Lung cancer, marked by the rapid and uncontrolled proliferation of abnormal cells in the lungs, continues to be one of the leading causes of cancer-related deaths globally. Early and accurate diagnosis is critical for improving patient outcomes. This research presents an enhanced lung cancer prediction model by integrating Adaptation Multiple Spaces Feature and L1-norm Regularization (AMSF-L1ELM) with Primitive Generation with Collaborative Relationship Alignment and Feature Disentanglement Learning (PADing).

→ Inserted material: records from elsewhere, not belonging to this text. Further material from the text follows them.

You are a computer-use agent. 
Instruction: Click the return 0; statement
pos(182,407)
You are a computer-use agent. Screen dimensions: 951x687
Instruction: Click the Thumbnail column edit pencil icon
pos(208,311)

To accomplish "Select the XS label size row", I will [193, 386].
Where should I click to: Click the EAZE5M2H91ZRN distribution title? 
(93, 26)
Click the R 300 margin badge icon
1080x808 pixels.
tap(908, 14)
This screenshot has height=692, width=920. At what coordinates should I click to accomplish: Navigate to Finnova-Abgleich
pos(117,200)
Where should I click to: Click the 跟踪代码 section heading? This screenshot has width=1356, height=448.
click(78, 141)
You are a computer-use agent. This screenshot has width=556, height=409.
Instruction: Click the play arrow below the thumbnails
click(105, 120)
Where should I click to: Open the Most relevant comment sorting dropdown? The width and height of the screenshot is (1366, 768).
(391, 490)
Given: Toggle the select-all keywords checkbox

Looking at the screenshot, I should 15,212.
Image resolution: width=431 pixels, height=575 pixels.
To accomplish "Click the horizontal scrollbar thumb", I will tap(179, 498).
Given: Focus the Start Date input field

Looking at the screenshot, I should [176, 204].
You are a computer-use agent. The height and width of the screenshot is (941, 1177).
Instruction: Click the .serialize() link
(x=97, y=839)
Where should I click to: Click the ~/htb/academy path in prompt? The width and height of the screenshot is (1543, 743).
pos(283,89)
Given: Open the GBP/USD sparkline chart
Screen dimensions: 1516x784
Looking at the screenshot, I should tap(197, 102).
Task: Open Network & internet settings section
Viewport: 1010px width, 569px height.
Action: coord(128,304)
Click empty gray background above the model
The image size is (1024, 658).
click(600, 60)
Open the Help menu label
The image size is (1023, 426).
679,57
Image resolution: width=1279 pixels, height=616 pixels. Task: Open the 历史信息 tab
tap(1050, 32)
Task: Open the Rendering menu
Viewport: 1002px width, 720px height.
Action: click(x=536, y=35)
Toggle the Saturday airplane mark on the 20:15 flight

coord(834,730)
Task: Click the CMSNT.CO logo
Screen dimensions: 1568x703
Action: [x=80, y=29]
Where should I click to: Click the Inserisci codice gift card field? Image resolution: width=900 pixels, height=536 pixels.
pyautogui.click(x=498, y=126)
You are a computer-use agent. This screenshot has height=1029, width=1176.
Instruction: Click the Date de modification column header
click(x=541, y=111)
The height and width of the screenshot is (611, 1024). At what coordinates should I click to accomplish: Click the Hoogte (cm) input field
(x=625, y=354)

Initially, the AMSF-L1ELM model was employed to address the challenges of feature alignment and multi-domain adaptation, achieving a baseline performance with a test accuracy of 83.20%, precision of 83.43%, recall of 83.74%, and an F1-score of 83.07%. After incorporating PADing, the model exhibited significant improvements, increasing the test accuracy to 98.07%, precision to 98.11%, recall to 98.05%, F1-score to 98.06%, and achieving a ROC-AUC of 100%. Cross-validation results further validated the model's robustness, with an average precision of 99.73%, recall of 99.55%, F1-score of 99.64%, and accuracy of 99.64% across five folds. The study utilized four distinct datasets covering a range of imaging modalities and diagnostic labels: the Chest CT-Scan dataset from Kaggle, the NSCLC-Radiomics-Interobserver1 dataset from TCIA, the LungCT-Diagnosis dataset from TCIA, and the IQ-OTH/NCCD dataset from Kaggle. In total, 4085 images were selected, distributed between source and target domains. These results demonstrate the effectiveness of PADing in improving the model's performance and enhancing lung cancer prediction accuracy across multiple domains in complex medical imaging data.